◆ **SET PROBLEM**: Rewrite the material below, replacing "Viewport" with "Screen" and changing nothing else. Leave the pictures out.

** Start **

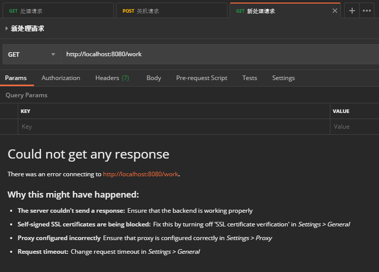The width and height of the screenshot is (379, 272).
Task: Switch to the Body tab
Action: coord(154,78)
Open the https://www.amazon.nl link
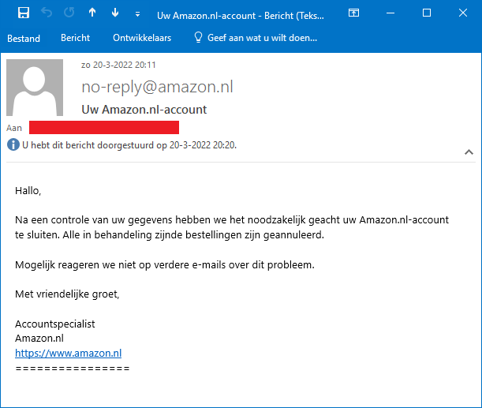The image size is (482, 408). pyautogui.click(x=68, y=354)
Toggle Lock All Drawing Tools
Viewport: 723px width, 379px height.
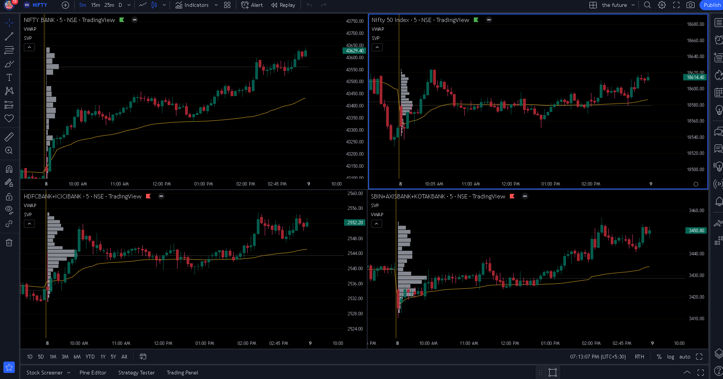click(x=9, y=196)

** End **

◆ **ANSWER TO THE TASK**:
The width and height of the screenshot is (379, 272).
Task: Switch to the Body tab
Action: coord(154,78)
Open the https://www.amazon.nl link
The image size is (482, 408). pyautogui.click(x=68, y=354)
Toggle Lock All Drawing Tools
Screen: 723px width, 379px height.
click(x=9, y=196)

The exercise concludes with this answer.